Nella modernità liquida così ben descritta da Zigmunt Bauman, nulla è per sempre e tutto dev’essere provvisorio, mobile, flessibile. La logica è quella del mercato, secondo la quale tutto è negoziabile e i contratti sono di per sé a tempo determinato. Quando il contratto non è più conveniente, devo poterlo rompere. Se nel mercato il principio funziona, è lecito estenderlo anche alle relazioni umane tutte, rapporti di coppia compresi? I farisei vanno presi sul serio, esattamente come sul serio vanno presi oggi i fautori del matrimonio light, dei contratti di coppia, dei rapporti multipli, del matrimonio gay, eccetera. La loro logica è strettissima. Così stretta che ci viene da chiederci se sia disumana. Oppure se sia disumano chi afferma che la verità scritta nel cuore dell’uomo, nel dna dell’anima, è quella dell’unione per sempre, stabile e fedele. E quale delle due opzioni può rendere l’uomo davvero felice? l farisei, appunto, vanno presi sul serio.
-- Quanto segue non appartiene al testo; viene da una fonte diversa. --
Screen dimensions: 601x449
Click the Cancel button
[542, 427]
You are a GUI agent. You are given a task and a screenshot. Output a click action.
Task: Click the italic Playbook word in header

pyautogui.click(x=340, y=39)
Per loro la legge non va presa sotto gamba. La legge è tutto. E Mosè ha consentito il ripudio. Ora Gesù sostiene che l’unione tra uomo e donna è per sempre, e per volontà di Dio. Come può il Dio di Gesù smentire il Dio di Mosè, se è lo stesso Dio‘? O Mosè o Gesù si sbaglia. E Mosè non può sbagliarsi… Ma Gesù spiega qualcosa che per i farisei, abituati all’applicazione meccanica, automatica, pedissequa della legge è difficilmente comprensibile. Gesù invita i farisei a uno sforzo intellettuale sovrumano. Li invita alla mediazione culturale. Spiega che la legge divina deve fare i conti con la capacità degli uomini, e della loro società, di comprenderla e accoglierla. E in passato Dio si è fatto mediatore, “per la durezza del vostro cuore”. Ma adesso sono arrivati tempi nuovi e si deve fare come va fatto, secondo verità, soprattutto come era “da principio”. l farisei avevano voluto mettere alla prova Gesù. Sentendosi superiori a lui, pensavano di mandarlo agevolmente in confusione. Gesù, a sua volta, li spiazza saltando dalla logica legalistica umana a quella della legge divina. Con un linguaggio sportivo, e chiedendo scusa per l’impertinenza, Gesù si conferma qui un formidabile contropiedista.